Supplied information
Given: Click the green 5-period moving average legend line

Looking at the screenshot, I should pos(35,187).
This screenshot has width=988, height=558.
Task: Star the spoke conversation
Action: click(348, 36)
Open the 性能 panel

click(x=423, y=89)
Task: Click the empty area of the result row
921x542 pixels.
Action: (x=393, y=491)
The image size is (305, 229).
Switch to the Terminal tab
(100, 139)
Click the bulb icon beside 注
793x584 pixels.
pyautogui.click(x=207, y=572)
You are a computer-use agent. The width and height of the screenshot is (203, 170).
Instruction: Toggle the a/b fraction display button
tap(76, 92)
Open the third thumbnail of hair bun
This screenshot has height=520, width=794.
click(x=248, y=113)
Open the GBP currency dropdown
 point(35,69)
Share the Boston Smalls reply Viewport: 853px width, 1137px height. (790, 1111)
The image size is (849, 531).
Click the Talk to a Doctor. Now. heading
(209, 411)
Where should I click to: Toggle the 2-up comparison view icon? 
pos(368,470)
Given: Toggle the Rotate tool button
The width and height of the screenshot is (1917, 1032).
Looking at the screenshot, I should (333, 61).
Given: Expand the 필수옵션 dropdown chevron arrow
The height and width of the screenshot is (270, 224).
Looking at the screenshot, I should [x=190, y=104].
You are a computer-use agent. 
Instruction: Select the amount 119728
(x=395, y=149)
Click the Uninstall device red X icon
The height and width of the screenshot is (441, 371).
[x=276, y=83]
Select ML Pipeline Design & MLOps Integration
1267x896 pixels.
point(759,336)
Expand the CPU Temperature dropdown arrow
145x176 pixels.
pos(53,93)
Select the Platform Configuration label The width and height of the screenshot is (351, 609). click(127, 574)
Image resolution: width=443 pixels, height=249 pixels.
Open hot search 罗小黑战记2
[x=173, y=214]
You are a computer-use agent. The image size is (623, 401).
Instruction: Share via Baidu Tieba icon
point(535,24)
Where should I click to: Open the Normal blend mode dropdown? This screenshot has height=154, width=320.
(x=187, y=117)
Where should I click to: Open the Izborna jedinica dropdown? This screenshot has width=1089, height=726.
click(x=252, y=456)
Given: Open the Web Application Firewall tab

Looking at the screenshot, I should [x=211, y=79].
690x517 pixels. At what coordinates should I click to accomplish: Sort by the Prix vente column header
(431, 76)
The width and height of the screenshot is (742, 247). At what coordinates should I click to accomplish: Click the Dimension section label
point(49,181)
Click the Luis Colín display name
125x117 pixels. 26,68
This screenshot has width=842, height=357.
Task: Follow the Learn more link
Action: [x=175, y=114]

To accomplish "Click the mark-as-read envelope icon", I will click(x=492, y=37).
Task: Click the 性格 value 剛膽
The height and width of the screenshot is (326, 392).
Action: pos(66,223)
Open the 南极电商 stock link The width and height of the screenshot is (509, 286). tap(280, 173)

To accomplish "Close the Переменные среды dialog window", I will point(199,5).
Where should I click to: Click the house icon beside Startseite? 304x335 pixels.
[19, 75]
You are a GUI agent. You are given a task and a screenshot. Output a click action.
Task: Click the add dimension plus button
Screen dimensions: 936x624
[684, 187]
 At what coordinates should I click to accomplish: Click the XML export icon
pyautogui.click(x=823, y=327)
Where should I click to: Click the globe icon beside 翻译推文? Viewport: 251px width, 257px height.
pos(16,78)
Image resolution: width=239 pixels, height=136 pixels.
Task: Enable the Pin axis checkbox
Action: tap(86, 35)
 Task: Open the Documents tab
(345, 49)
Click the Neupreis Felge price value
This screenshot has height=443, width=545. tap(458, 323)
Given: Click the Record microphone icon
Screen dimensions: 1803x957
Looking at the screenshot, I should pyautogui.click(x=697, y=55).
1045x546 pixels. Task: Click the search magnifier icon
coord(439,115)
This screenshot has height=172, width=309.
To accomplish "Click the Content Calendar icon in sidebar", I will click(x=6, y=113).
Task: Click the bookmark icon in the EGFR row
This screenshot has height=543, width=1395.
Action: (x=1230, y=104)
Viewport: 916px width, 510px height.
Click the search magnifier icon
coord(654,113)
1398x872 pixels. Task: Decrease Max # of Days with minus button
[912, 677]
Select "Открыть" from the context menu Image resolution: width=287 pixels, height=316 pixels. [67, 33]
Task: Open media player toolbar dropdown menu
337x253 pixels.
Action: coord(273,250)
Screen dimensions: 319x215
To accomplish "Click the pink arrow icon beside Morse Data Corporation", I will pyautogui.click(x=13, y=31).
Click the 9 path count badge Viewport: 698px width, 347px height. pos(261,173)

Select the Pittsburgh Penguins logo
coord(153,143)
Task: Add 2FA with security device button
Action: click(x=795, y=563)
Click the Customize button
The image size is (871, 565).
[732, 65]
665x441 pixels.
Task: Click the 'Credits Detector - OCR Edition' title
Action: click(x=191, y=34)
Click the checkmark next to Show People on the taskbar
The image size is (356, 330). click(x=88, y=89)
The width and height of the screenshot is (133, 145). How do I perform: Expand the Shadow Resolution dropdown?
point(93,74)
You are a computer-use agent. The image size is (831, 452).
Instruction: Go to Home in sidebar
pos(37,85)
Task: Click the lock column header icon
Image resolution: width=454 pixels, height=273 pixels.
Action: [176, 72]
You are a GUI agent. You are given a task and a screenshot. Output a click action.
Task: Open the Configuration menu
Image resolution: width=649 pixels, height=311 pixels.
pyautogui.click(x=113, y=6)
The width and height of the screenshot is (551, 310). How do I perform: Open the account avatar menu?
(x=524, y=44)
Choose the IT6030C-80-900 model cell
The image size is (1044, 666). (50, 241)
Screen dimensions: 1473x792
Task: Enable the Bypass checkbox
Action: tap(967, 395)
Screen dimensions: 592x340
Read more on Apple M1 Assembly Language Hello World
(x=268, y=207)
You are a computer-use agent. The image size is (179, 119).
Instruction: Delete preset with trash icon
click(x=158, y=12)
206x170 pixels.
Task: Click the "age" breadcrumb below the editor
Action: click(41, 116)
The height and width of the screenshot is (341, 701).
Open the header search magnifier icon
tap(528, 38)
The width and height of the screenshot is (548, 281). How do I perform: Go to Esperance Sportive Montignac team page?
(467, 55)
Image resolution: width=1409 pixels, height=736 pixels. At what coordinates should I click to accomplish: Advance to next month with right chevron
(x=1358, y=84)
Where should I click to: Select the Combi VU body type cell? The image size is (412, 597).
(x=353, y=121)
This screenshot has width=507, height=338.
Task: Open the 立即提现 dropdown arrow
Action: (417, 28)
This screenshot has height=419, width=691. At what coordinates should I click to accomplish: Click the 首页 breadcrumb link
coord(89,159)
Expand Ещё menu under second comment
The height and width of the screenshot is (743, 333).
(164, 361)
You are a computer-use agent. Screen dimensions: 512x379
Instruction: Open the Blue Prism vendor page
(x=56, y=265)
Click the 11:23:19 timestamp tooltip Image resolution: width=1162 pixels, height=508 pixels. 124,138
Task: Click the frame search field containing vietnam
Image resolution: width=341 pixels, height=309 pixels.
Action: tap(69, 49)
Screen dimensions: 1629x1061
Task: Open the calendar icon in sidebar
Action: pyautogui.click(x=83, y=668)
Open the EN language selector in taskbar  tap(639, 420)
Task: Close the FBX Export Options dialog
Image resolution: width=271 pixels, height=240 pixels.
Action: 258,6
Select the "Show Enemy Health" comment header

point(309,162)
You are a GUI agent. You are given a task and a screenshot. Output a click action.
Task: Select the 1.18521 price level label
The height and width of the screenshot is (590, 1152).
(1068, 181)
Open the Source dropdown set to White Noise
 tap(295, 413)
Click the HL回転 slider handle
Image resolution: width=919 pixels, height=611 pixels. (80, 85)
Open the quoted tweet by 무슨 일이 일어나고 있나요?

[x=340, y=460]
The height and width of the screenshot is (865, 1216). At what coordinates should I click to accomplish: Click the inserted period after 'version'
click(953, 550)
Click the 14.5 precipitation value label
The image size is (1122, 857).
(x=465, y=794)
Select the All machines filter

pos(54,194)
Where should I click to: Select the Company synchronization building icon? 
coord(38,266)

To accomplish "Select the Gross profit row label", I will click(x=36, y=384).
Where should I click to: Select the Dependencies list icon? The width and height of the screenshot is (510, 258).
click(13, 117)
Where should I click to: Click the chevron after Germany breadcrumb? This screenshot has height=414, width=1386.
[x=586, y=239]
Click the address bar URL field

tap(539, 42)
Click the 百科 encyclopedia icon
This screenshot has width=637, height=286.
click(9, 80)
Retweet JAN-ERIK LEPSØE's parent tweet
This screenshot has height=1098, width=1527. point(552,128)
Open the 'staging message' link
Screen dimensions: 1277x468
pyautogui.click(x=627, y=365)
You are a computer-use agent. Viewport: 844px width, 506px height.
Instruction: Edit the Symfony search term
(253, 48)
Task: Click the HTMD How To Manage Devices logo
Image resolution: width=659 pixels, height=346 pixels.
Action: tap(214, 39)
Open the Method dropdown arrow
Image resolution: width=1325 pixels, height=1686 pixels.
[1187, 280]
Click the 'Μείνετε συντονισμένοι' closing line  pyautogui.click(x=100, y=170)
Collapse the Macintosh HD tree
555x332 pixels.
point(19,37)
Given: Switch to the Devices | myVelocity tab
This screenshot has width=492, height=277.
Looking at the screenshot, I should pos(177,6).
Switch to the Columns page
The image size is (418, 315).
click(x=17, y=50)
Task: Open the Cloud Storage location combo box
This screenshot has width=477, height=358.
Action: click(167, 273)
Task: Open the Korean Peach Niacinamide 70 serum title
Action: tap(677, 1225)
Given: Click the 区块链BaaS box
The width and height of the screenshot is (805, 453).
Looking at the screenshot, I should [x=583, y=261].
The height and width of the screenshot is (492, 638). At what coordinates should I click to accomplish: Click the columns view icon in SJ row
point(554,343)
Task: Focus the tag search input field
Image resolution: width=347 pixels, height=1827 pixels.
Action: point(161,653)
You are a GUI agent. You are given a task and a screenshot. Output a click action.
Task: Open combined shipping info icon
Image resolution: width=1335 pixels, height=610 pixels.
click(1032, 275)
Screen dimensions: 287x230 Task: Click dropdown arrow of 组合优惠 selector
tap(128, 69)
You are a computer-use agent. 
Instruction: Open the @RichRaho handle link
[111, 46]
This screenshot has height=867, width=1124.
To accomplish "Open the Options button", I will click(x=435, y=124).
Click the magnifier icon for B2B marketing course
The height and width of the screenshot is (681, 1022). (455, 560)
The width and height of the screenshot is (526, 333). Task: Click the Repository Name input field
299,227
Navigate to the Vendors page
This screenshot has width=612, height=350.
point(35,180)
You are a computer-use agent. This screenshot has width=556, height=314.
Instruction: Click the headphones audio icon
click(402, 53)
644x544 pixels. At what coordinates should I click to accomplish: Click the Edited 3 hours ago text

Task instructions
Starting with the first line of the listing above, copy each line exactly until you have copied the line containing "The image size is (305, 229).". Stop there.

Reply to the exercise
Given: Click the green 5-period moving average legend line

Looking at the screenshot, I should pos(35,187).
This screenshot has width=988, height=558.
Task: Star the spoke conversation
Action: click(348, 36)
Open the 性能 panel

click(x=423, y=89)
Task: Click the empty area of the result row
921x542 pixels.
Action: (x=393, y=491)
The image size is (305, 229).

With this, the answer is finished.